Start of Information given

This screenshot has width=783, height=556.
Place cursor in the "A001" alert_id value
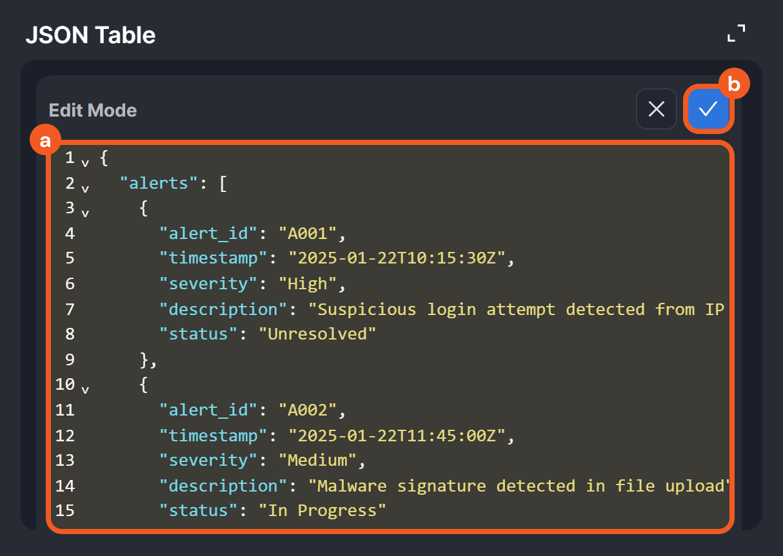[x=308, y=233]
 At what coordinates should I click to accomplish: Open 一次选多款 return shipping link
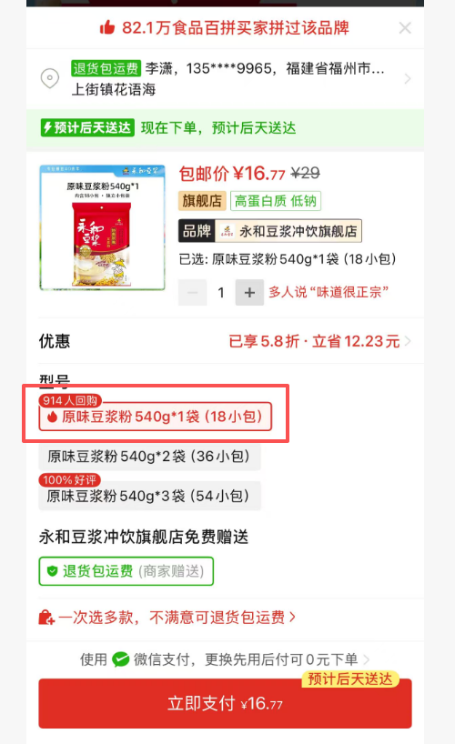point(177,618)
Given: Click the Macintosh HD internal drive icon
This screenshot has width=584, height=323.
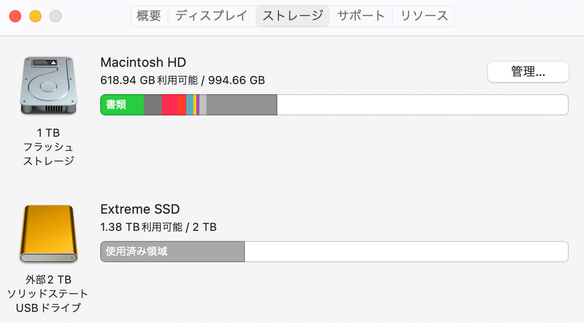Looking at the screenshot, I should tap(49, 86).
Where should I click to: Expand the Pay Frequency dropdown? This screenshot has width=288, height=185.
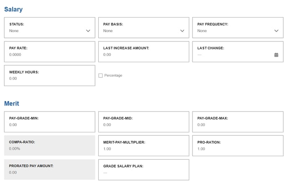point(238,28)
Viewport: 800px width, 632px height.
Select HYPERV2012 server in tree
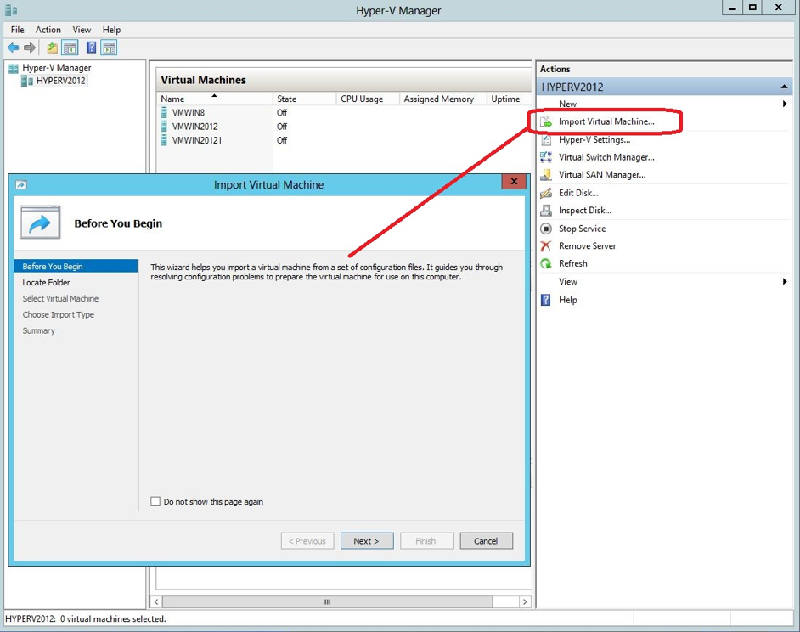60,82
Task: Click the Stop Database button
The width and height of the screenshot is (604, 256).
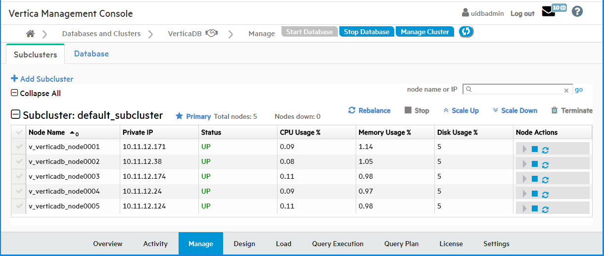Action: click(x=367, y=32)
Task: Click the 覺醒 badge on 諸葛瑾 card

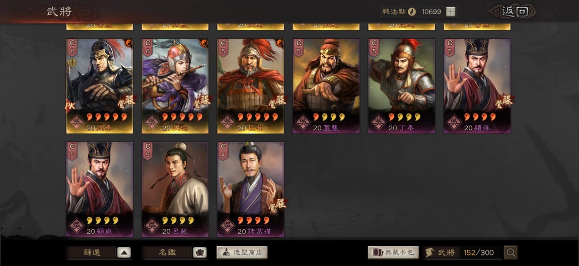Action: [x=278, y=203]
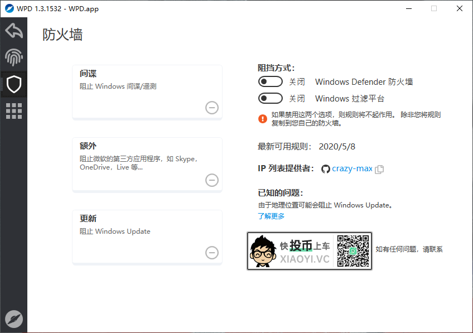Viewport: 473px width, 333px height.
Task: Click the 了解更多 link
Action: coord(271,216)
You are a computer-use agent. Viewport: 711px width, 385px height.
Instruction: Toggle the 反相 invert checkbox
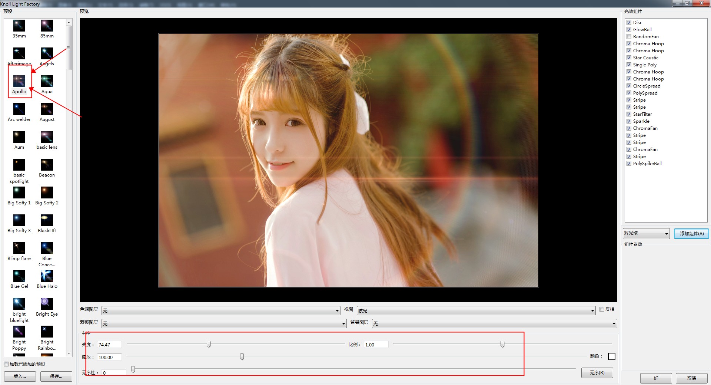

End of Information given

■ **Work to be completed**: Set the pictures aside and transcribe exactly the stretch of lines above, beginning with the one holding "This screenshot has width=584, height=323." and ending with the one holding "Task: Click the Stop Database button".

■ **Answer area**:
This screenshot has width=584, height=323.
Looking at the screenshot, I should tap(49, 86).
Where should I click to: Expand the Pay Frequency dropdown? This screenshot has width=288, height=185.
point(238,28)
Viewport: 800px width, 632px height.
Select HYPERV2012 server in tree
60,82
Task: Click the Stop Database button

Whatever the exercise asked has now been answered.